SITUBONDO | duta.co – Bagian Kesejahteraan Rakyat Sekdakab Situbondo menggelar Pelatihan Falakiyah metode hisab rukyatul dalam menentukan awal bulan Qomariyah yang berlangsung di Aula PDAM Tirta Baluran Situbondo, Rabu (26/11/2025).
Pelatihan Ilmu Falakiyah yang diikuti siswa dan guru pendamping antara lain SMAN 1 Situbondo, SMAN 2 Situbondo, SMKN 1 Panji, SMKN 1 Situbondo, SMKN 2 Situbondo, SMK Ibrahimy Situbondo, SMAN 1 Besuki dan SMAN 1 Panarukan tersebut di buka oleh DR. Fathor Rakhman, Penjabat Sekretaris Daerah (Sekda) Kabupaten Situbondo.
Pj Sekdakab Situbondo, Dr. Fathor Rakhman dalam sambutannya mengatakan, pelatihan Ilmu Falakiyah ini yang diberikan kepada generasi muda penerus bangsa ini yang nanti akan melanjutkan pengetahuan ilmu Falakiyah generasi sebelumnya.
“Saya senang pelatihan ilmu falakiyah yang di ikuti siswa-siswi SMA dan SMK se Kabupaten Situbondo ini. Sebab, ilmu falakiyah harus ditularkan sedini mungkin ke generasi muda. Karena Ilmu Falakiyah ilmu yang menentukan bulan Qomariyah dan menentukan waktu salat,” jelas Fathor Rakhman.

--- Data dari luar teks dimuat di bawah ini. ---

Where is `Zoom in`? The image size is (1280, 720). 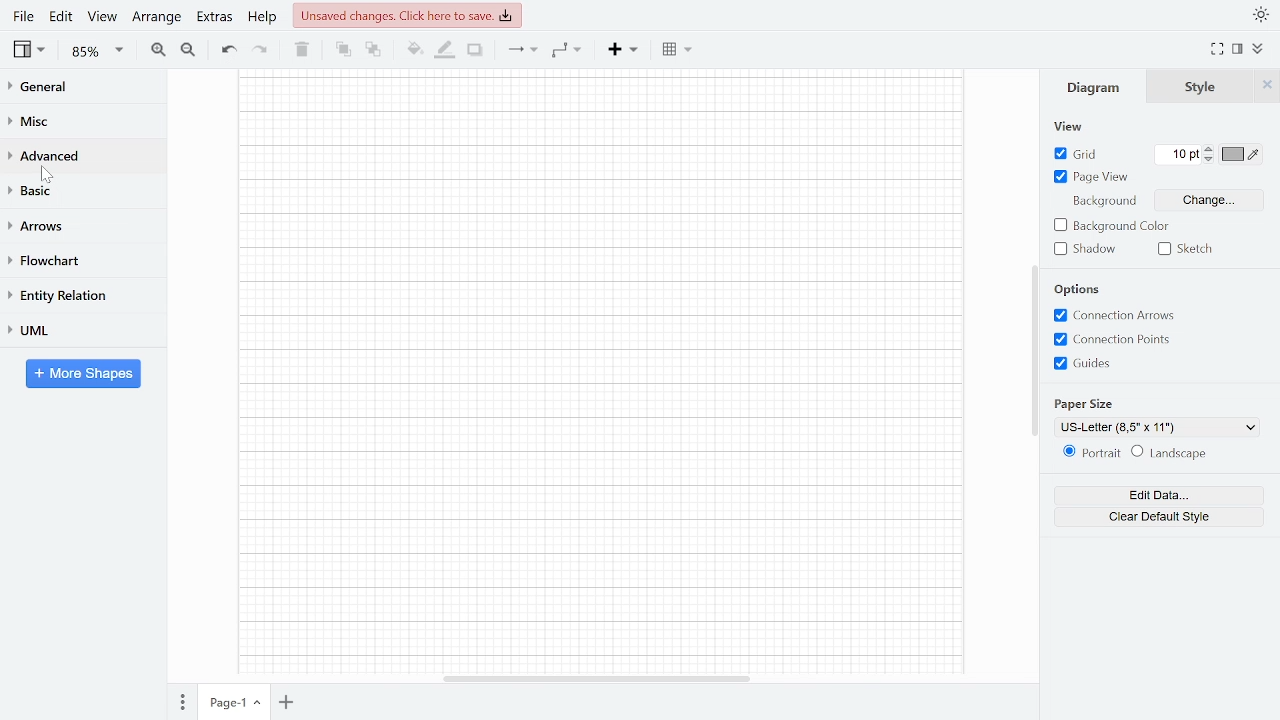
Zoom in is located at coordinates (158, 50).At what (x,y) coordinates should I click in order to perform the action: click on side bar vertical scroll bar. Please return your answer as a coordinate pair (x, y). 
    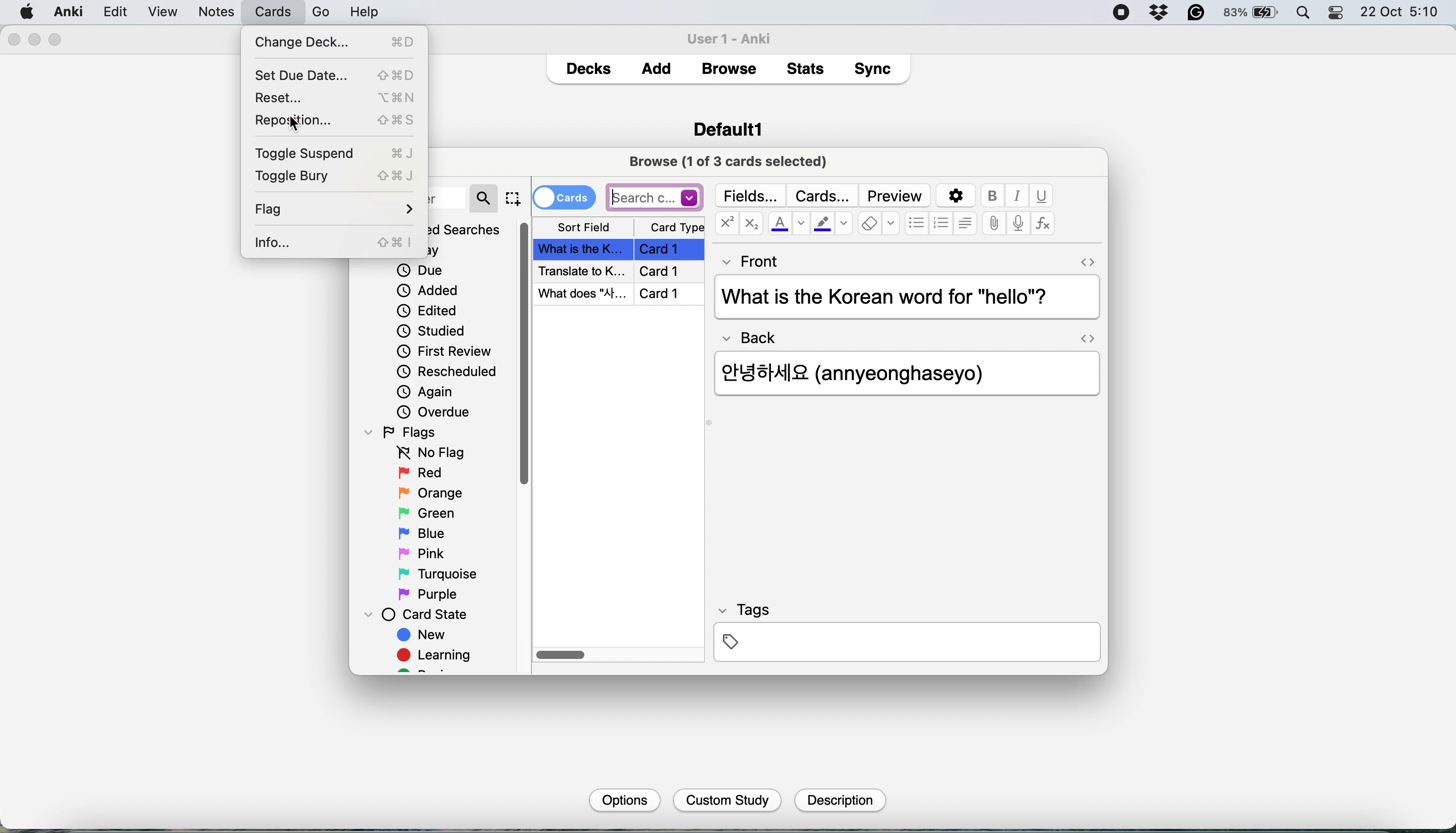
    Looking at the image, I should click on (525, 353).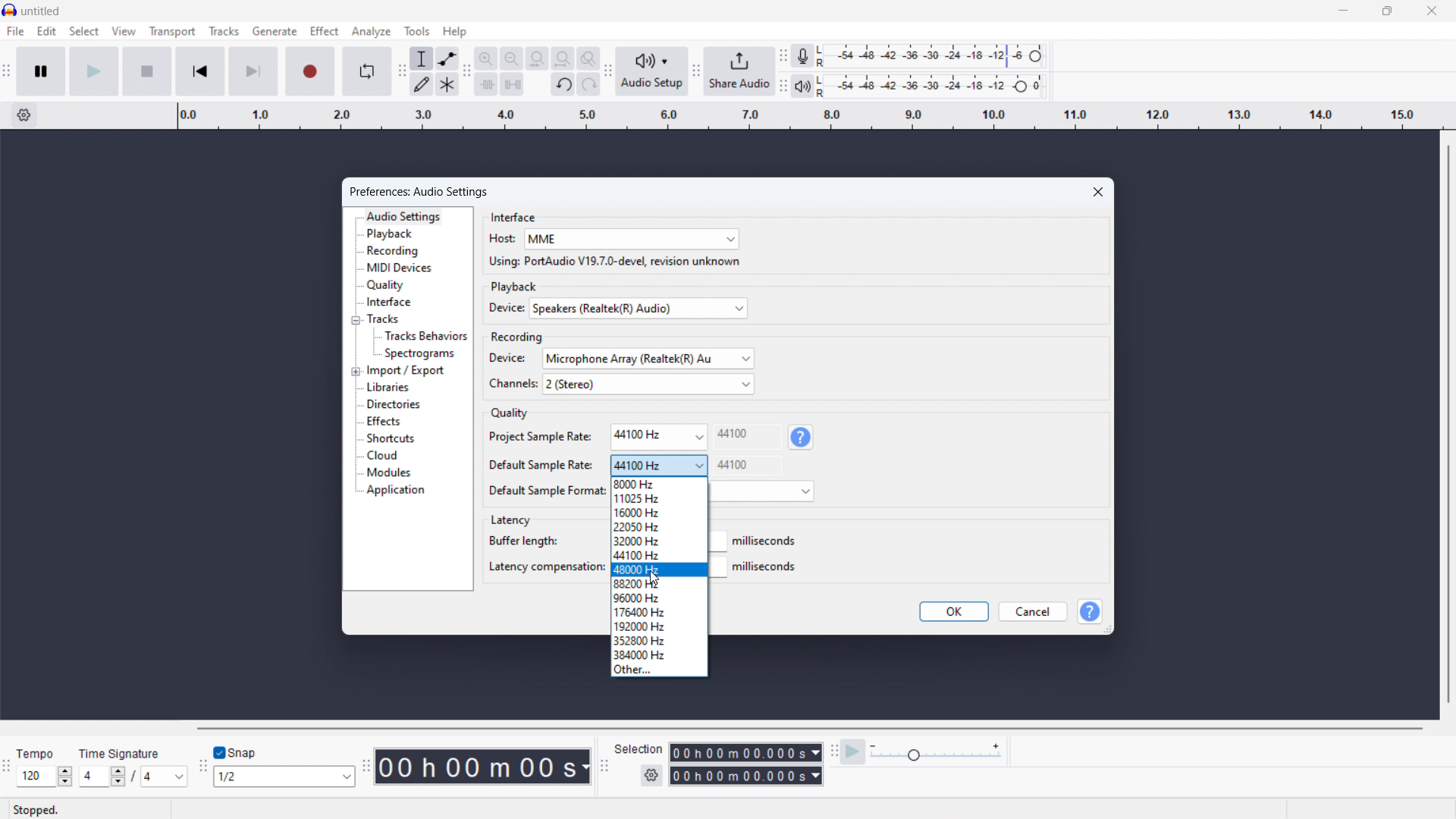  I want to click on other..., so click(659, 669).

Ilmu Falakiyah, kata Fathor Rakhman, sangat penting untuk dipelajari dan dikuasai oleh siswa siswi yang hadir dalam kegiatan ini. “Mudah mudahan pelatihan ini, ilmunya dapat oleh siswa siswi SMA dan SMK. Bagaimanapun kerangka-kerangka ilmu Falakiyah dibutuhkan untuk nenentukan bulan puasa dan hari raya puasa serta lainnya,” pungkas Pj. Sekdakab Situbondo.
Sementara itu, Kabag Kesra Sekdakab Situbondo, Iwan Subhakti mengatakan, pelatihan Ilmu Falakiyah ini di ikuti siswa dan siswi SMA dan SMK serta guru pendamping.
“Ada beberapa tujuan dalam pelatihan ilmu falakiyah ini, salah satunya untuk mengetahui bulan Qomariah, batas waktu salat, untuk mengetahui terjadinya gerhana dan lain sebagainya,” jelas Iwan.
Lebih lanjut, Iwan menjelaskan adapun narasumber dalam pelatihan ilmu falakiyah ini, antara lain Ustadz Irfan Hilmi, Asisten Pemerintahan dan Kesra Prio Andoko dan pakar-pakar Ilmu Falakiyah. “Semoga siswa siswi yang mengikuti pelatihan Ilmu Falakiyah ini dapat menyerap ilmu yang disampaikan para narasumber,” pungkasnya.